Na Rua da Grande Cidade: 100 anos depois da vergonha
Na Rua da Grande Cidade: 100 anos depois da vergonha
Abril de 1918 foi um mês capital na cronologia do século XX. A Grande Guerra entrou na sua fase crucial: depois de anos de impasse caracterizado pela carnificina estática nas trincheiras da Flandres, a Alemanha passou ao ataque, concretizando a “ofensiva da primavera”, que tinha como objetivos romper as linhas dos aliados e ocupar os portos atlânticos de Calais e Dunquerque, cortando os abastecimentos ao exército britânico e assim, previsivelmente, vencer a guerra. A ter resultado – e esteve perto de acontecer –, o plano teria alterado para todo o sempre o rumo da História.
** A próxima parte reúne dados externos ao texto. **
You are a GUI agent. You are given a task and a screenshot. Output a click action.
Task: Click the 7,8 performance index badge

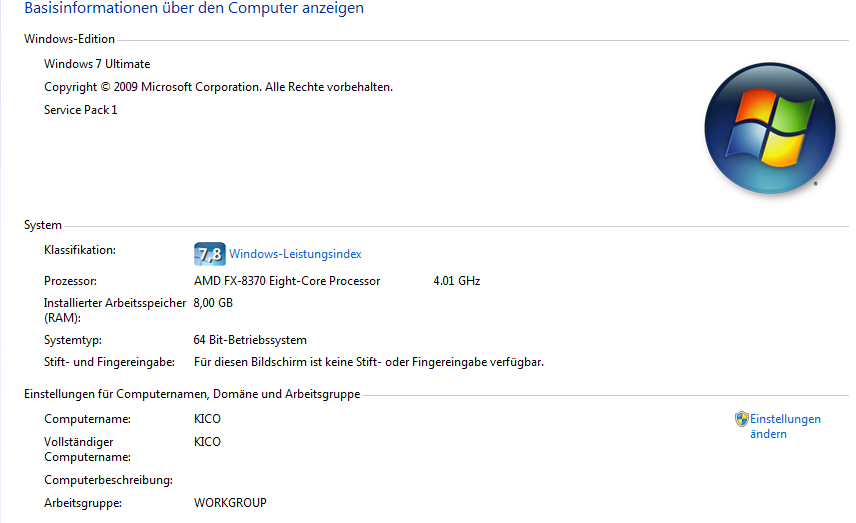pyautogui.click(x=210, y=254)
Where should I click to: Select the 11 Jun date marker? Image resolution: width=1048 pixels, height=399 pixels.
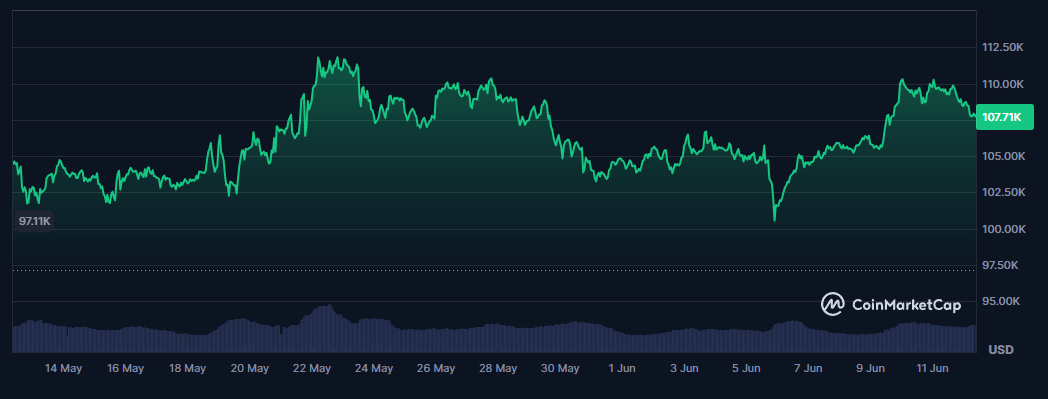pos(932,368)
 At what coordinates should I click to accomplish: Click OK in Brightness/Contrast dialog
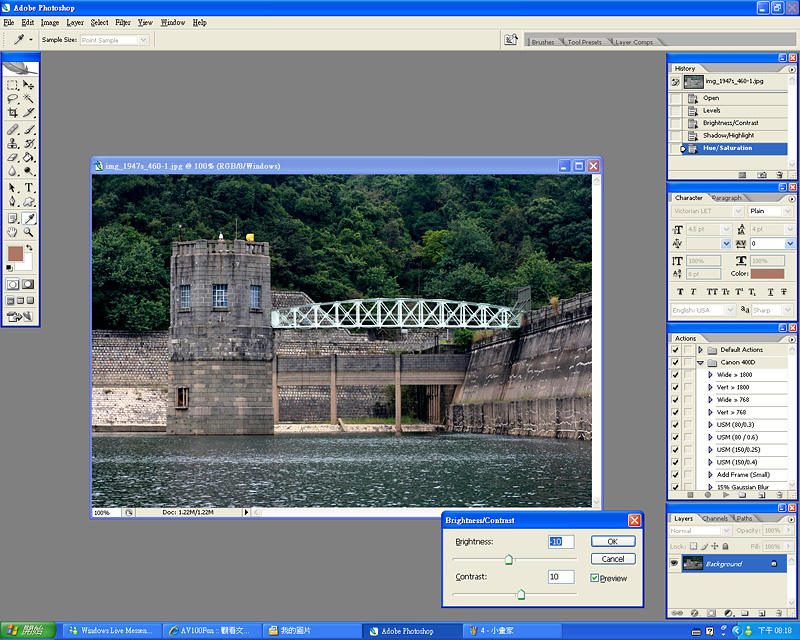[x=613, y=541]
Uns poucos milhares de portugueses, minhotos na sua maioria, estavam prestes a tornar-se improváveis atores principais no desenrolar deste drama. No ano anterior, a jovem República portuguesa tinha decidido, entre acesas discussões, enviar para a guerra o Corpo Expedicionário Português que iria lutar “ao lado” (na realidade, “debaixo”) dos velhos aliados britânicos; 50.000 homens na pujança da idade viram-se assim atirados para as planícies lamacentas da Bélgica e Norte de França. Esse número vai decrescer ao longo dos meses, à medida que a “carne para canhão alemão” ia desaparecendo sem ser substituída, ou que os oficiais vindos de licença a Lisboa já não voltavam à frente de batalha (onde os soldados rasos ficavam seis meses sem descanso), ou que a óbvia falta de condições e comida, bem como o gélido inverno, iam aumentando as deserções…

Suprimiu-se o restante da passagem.